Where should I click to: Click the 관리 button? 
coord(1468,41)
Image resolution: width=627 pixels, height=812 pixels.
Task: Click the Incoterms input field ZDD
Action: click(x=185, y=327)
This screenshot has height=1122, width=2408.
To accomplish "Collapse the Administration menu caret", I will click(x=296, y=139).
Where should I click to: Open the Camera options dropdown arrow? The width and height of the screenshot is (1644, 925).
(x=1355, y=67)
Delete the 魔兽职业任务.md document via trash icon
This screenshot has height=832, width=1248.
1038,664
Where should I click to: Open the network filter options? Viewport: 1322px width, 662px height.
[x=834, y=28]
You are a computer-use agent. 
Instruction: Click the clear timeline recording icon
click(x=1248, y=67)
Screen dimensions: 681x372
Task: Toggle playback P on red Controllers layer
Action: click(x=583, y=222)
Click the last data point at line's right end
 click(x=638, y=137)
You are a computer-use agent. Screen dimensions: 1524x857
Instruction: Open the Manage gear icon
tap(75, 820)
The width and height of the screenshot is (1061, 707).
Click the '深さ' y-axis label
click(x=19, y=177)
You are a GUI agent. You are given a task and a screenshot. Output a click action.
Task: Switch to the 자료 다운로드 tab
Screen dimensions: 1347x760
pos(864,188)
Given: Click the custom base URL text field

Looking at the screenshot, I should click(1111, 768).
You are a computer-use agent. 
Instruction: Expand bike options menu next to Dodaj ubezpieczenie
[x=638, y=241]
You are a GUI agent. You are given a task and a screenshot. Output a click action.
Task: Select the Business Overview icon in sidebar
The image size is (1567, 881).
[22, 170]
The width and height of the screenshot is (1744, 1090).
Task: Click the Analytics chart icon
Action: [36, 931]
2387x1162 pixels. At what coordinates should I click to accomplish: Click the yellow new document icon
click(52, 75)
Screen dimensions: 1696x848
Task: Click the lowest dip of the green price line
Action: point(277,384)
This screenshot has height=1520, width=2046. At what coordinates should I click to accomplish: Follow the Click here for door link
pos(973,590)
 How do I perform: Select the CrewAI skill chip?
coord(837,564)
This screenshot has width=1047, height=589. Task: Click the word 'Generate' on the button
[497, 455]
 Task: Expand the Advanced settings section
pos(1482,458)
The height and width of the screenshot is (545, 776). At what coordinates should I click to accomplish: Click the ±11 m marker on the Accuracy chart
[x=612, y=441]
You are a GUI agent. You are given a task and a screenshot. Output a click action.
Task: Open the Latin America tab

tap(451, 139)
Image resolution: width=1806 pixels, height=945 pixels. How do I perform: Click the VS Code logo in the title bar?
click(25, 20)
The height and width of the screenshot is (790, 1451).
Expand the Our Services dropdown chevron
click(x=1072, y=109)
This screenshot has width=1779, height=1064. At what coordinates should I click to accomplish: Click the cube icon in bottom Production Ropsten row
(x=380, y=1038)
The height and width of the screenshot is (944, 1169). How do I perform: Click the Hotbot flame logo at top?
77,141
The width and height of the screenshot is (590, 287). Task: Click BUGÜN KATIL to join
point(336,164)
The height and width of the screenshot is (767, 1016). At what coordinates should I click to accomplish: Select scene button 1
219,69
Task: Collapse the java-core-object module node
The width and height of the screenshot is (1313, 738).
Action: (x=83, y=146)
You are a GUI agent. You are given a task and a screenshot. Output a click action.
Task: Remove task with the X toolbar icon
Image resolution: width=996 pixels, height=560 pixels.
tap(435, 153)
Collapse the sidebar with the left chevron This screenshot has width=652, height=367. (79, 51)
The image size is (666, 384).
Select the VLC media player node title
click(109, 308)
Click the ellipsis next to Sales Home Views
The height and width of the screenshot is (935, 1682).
+-------+
> _Problem statement_
Copy exactly the line that contains "The width and height of the screenshot is (590, 287)." and every line after it, up to and including the last line of the records.

> _Written solution_
The width and height of the screenshot is (590, 287). Task: Click BUGÜN KATIL to join
point(336,164)
The height and width of the screenshot is (767, 1016). At what coordinates should I click to accomplish: Select scene button 1
219,69
Task: Collapse the java-core-object module node
The width and height of the screenshot is (1313, 738).
Action: (x=83, y=146)
You are a GUI agent. You are given a task and a screenshot. Output a click action.
Task: Remove task with the X toolbar icon
Image resolution: width=996 pixels, height=560 pixels.
tap(435, 153)
Collapse the sidebar with the left chevron This screenshot has width=652, height=367. (79, 51)
The image size is (666, 384).
Select the VLC media player node title
click(109, 308)
Click the ellipsis next to Sales Home Views
The height and width of the screenshot is (935, 1682).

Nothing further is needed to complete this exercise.